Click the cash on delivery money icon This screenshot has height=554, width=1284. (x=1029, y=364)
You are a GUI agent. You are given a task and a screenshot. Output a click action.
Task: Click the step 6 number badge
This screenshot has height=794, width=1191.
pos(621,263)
##############################
EXERCISE DIRECTIONS.
Retype each of the rows above character for character, keeping the original line breaks.

EXERCISE RESPONSE.
Click the cash on delivery money icon This screenshot has height=554, width=1284. (x=1029, y=364)
You are a GUI agent. You are given a task and a screenshot. Output a click action.
Task: Click the step 6 number badge
This screenshot has height=794, width=1191.
pos(621,263)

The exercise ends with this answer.